Exercise 20: Video Feature Extraction
Extract per-frame CLIP features for a set of videos and implement three temporal aggregation methods: mean pooling, temporal transformer, and LSTM. Compare the resulting video representations for retrieval.
Applied Exercises
Exercise 21: Action Recognition on UCF-101
Fine-tune a pre-trained Video Swin Transformer on UCF-101. Report top-1 and top-5 accuracy. Compare with a baseline that averages per-frame CLIP features.
Exercise 22: Video Classification Pipeline
Build a complete video classification pipeline: data loading, augmentation, model training with mixed precision, multi-clip evaluation, and confusion matrix visualization.

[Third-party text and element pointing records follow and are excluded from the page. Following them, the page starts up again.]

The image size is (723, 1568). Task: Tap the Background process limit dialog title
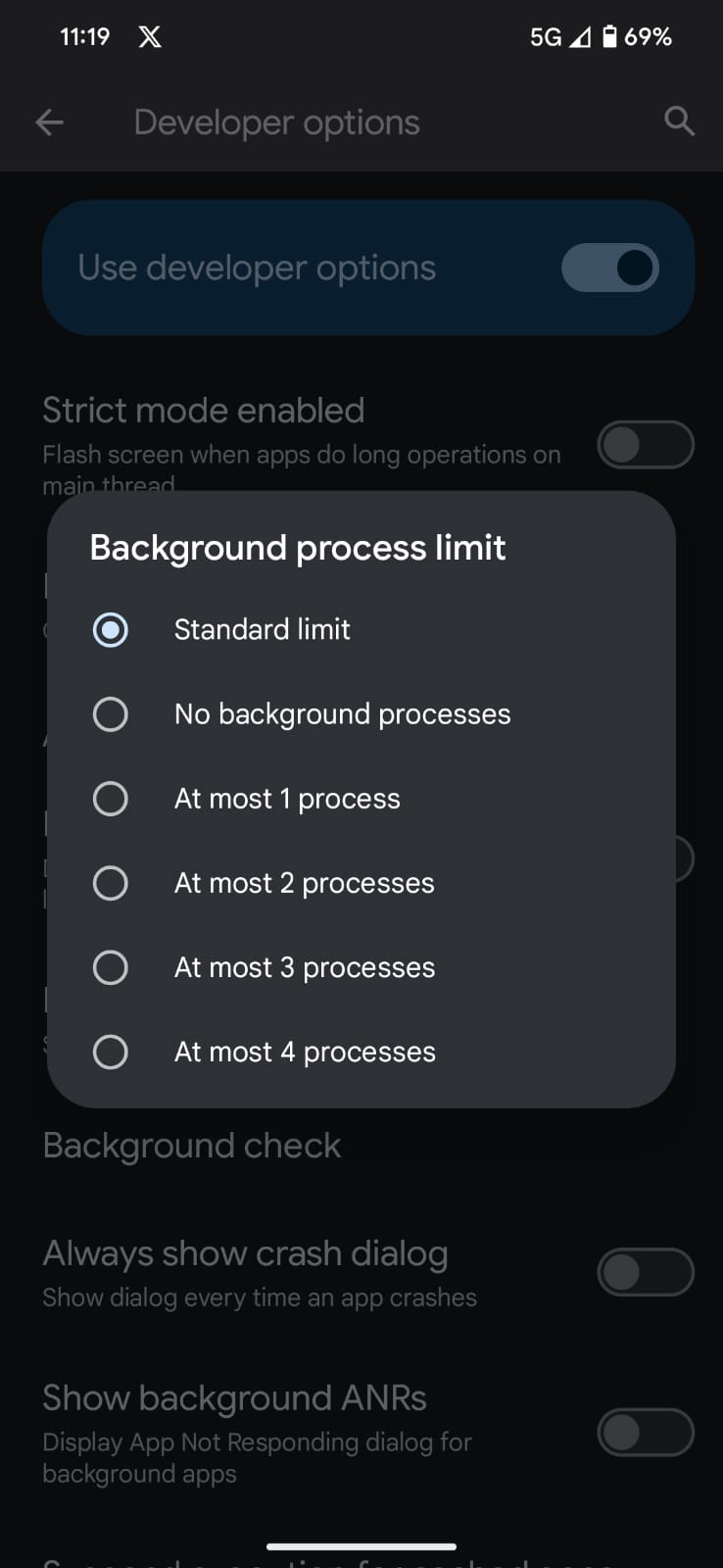click(298, 548)
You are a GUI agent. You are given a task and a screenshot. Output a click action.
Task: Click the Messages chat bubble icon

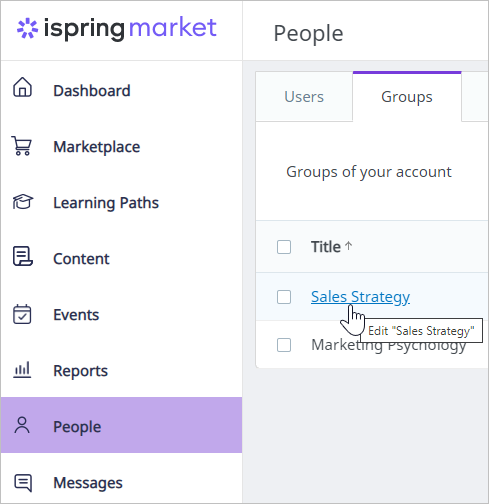pyautogui.click(x=23, y=483)
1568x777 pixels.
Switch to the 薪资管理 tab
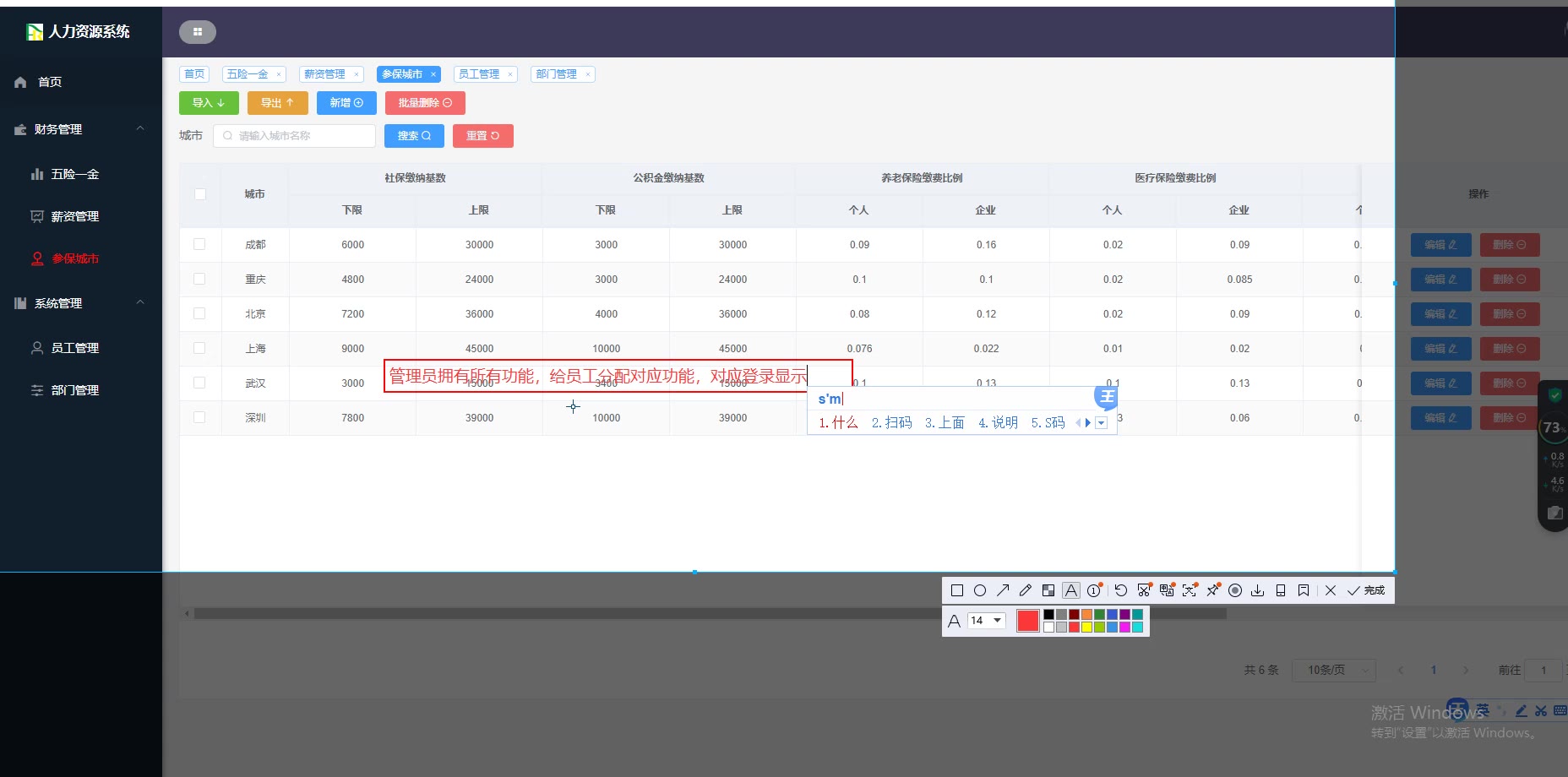[324, 74]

Target 85%+ accuracy on UCF-101.
Exercise 23: Video-Text Retrieval
Implement a video-text retrieval system using per-frame CLIP features with temporal aggregation. Evaluate on a subset of MSR-VTT using Recall@1, Recall@5, and Recall@10.
Exercise 24: Video Summarization
Build a simple video summarization system that: (a) extracts features for each frame, (b) clusters frames by visual similarity, (c) selects representative frames from each cluster, and (d) generates captions for selected frames.
Exercise 25: Activity Detection
Implement a simple temporal action detection system: extract features with a sliding window, classify each window, and apply non-maximum suppression to produce temporal segments. Evaluate on a subset of ActivityNet.
Challenge Exercises
Exercise 26: Video Transformer from Scratch
Implement a complete video vision transformer with tubelet embedding, divided space-time attention, and classification head. Train on Kinetics-400 (or a subset) and report accuracy.
Exercise 27: SlowFast Implementation
Implement the SlowFast architecture with lateral connections between the two pathways. Train on UCF-101 and compare with single-pathway baselines.
Exercise 28: Video Diffusion
Extend a pre-trained image diffusion model with temporal attention layers for video generation. Generate 16-frame clips conditioned on text prompts and evaluate temporal consistency.
Exercise 29: Long-Form Video Understanding
Build a hierarchical video understanding system: extract clip-level features, aggregate with a temporal transformer, and classify hour-long videos. Test on a dataset of movie genres or lecture topics.
Exercise 30: Video Object Tracking
Implement a simple video object tracking system using CLIP features: given a bounding box in the first frame, track the object through subsequent frames using feature matching. Compare with correlation-based tracking.